Carlo Levi (1902-1975)was born and brought up in the Italian region of Piedmont (Piemonte - Capital Turin = Torino), in the north west of Italy bortdering France and Switzerland. He studied medicine and became a practising physician.
His interest in politics, or perhaps more his dissatisfaction with the fascist regime led him to cofound with two other men an antifascist group called (Giustizia e Libertà) = Justice and Liberty. In 1929 he was put in jail for two months and then sent to internal exile into one of the poorest, most desperate neglected areas in the Italian South. Though he was not allowed to "do anything", he felt compelled to minister to the sick and infirm among the residents and, after being ordered to stop - following the reports of the fascist mayor of the hamlet - continued in secrecy. Levi was pardoned in 1936 in a General Amnesty declared after Italian troops took Addis Ababa in the war with Italy's colony, Ethiopia. Levi left for France but eventually returned to Rome.

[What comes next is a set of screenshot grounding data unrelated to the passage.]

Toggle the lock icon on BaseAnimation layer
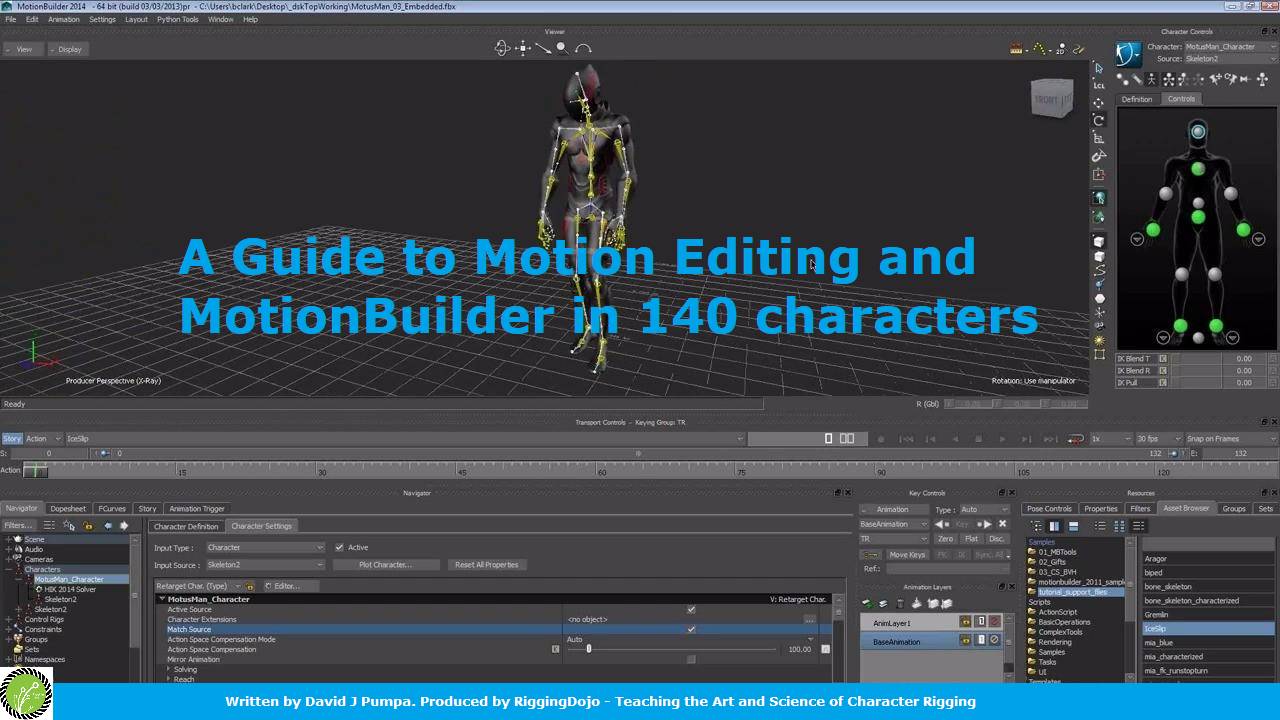Image resolution: width=1280 pixels, height=720 pixels. 981,641
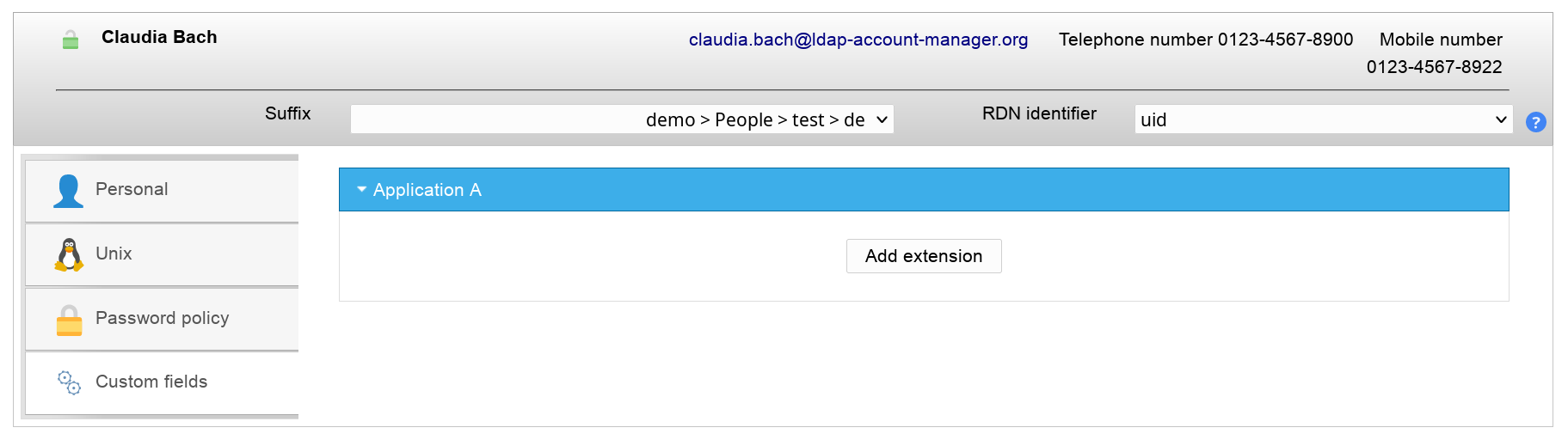The image size is (1568, 446).
Task: Click the green unlock icon beside Claudia Bach
Action: click(x=71, y=40)
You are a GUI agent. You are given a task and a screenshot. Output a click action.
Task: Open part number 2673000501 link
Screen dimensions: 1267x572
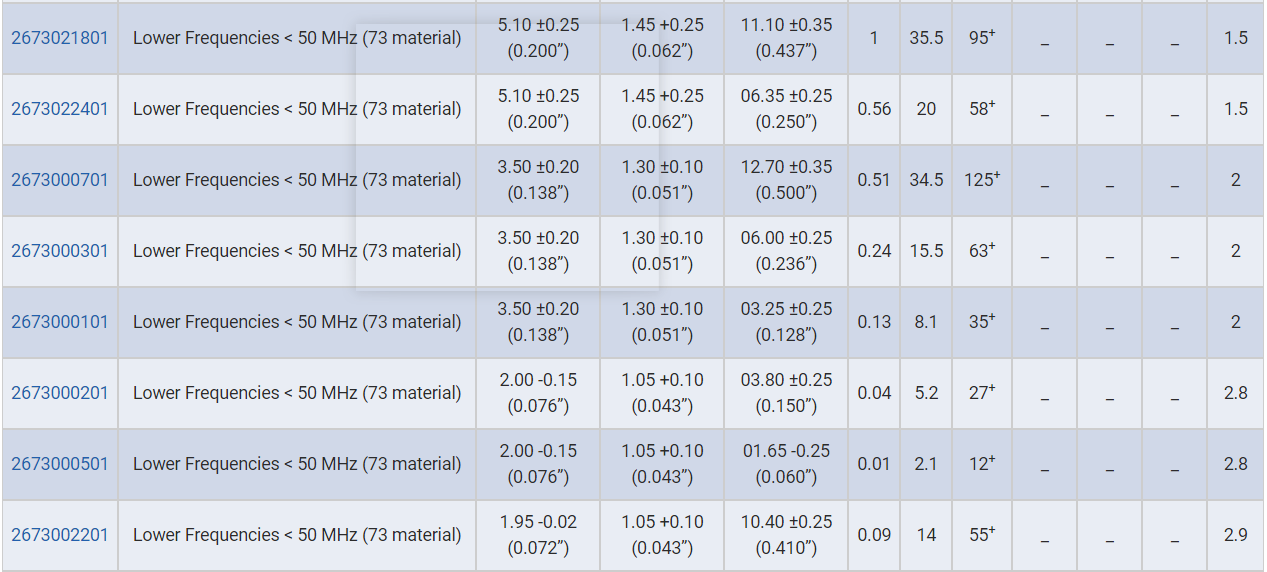[x=60, y=464]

According to Dr. Levi's expressed wishes in his Last Will and Testament, he was put to rest in Aliano, in the former region of Lucania, now called Basilicata, Italy.
As I recall it, Cristo si è fermato a Eboli is a factual report in an essayistic form of evens and circumstances true to the time but deeply informed with compassion.
Please forgive me for going into these details.